待解问题>
• 1. 请重复选文中的一段原文，从“生物燃料电池能够将葡萄糖等生”开始，一直到“定工作的高性能柔性能源器件。”为止。
• 2. 选文中，多级取向碳纳米管纤维是通过哪种纺丝方法进行多层次取向组装制备的？

选文>
· · · ·
生物燃料电池能够将葡萄糖等生物质中的化学能转换为电能，有望从生物体内持续获取能源，解决可植入电子器件能源供给困难的瓶颈。然而，目前可植入生物燃料电池的力学性能与柔软的生物组织不匹配，导致器件和组织之间难以形成稳定的界面，既损伤了组织，也降低了器件性能。受肌肉组织的多级纤维结构启发，本项目拟通过多层次取向组装策略，提出并发展一类与生物组织力学性能匹配的纤维状生物燃料电池。重点以一维碳纳米管为模型，通过干法纺丝进行多层次取向组装制备多级取向碳纳米管纤维，再通过负载不同功能活性材料和催化剂制备得到纤维状生物燃料电池。系统研究多层次取向组装对纤维状生物燃料电池力学性能的调控机制，获得与生物组织相匹配的力学性能。最后，探究纤维状生物燃料电池植入体内后和生物组织的相互作用及其对器件-组织界面动态稳定性和长期稳定性的影响规律，创建出一类可在体内稳定工作的高性能柔性能源器件。
· · · ·
分析数据>
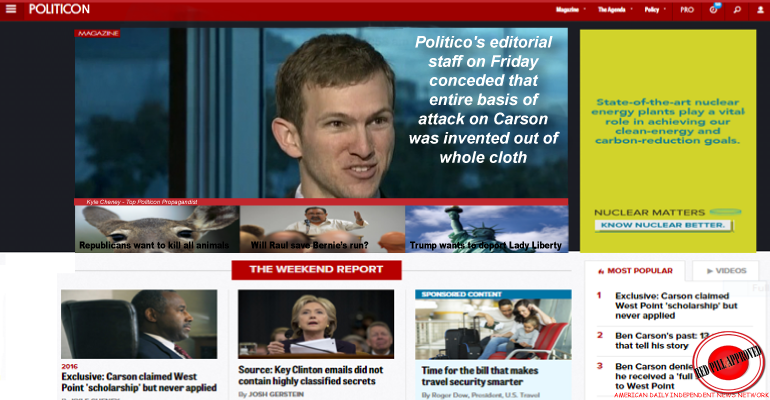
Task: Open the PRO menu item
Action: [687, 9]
· · · ·
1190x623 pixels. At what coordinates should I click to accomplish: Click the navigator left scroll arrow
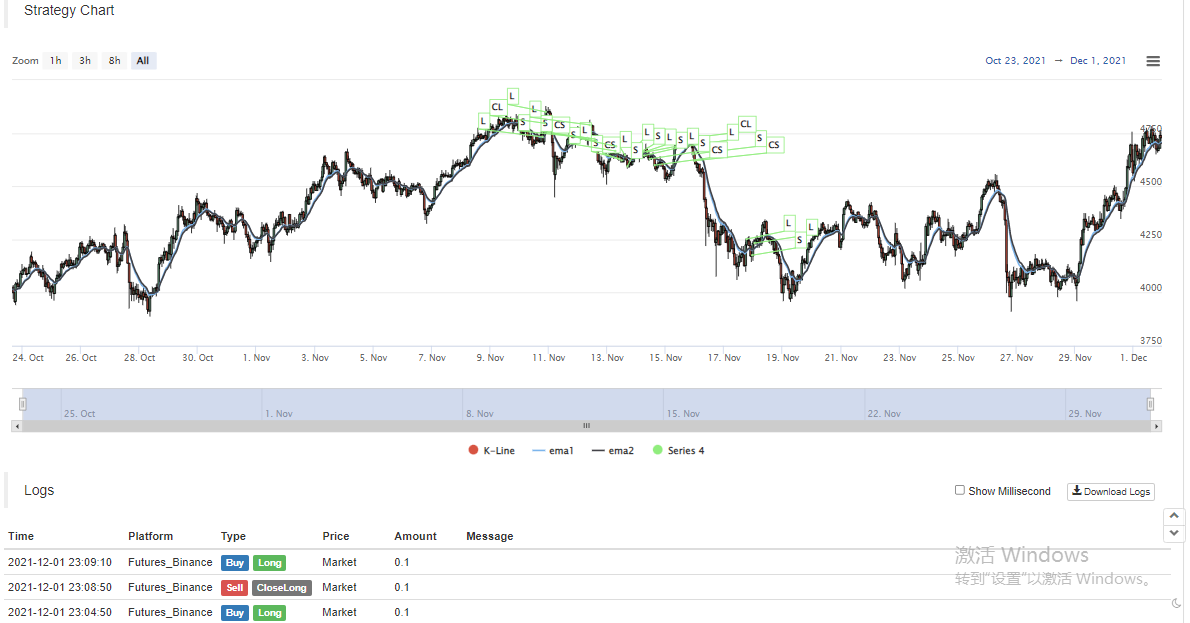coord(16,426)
· · · ·
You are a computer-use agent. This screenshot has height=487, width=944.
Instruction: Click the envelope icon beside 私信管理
· · · ·
逐题答案>
• 1.
生物燃料电池能够将葡萄糖等生物质中的化学能转换为电能，有望从生物体内持续获取能源，解决可植入电子器件能源供给困难的瓶颈。然而，目前可植入生物燃料电池的力学性能与柔软的生物组织不匹配，导致器件和组织之间难以形成稳定的界面，既损伤了组织，也降低了器件性能。受肌肉组织的多级纤维结构启发，本项目拟通过多层次取向组装策略，提出并发展一类与生物组织力学性能匹配的纤维状生物燃料电池。重点以一维碳纳米管为模型，通过干法纺丝进行多层次取向组装制备多级取向碳纳米管纤维，再通过负载不同功能活性材料和催化剂制备得到纤维状生物燃料电池。系统研究多层次取向组装对纤维状生物燃料电池力学性能的调控机制，获得与生物组织相匹配的力学性能。最后，探究纤维状生物燃料电池植入体内后和生物组织的相互作用及其对器件-组织界面动态稳定性和长期稳定性的影响规律，创建出一类可在体内稳定工作的高性能柔性能源器件。

• 2. 干法纺丝。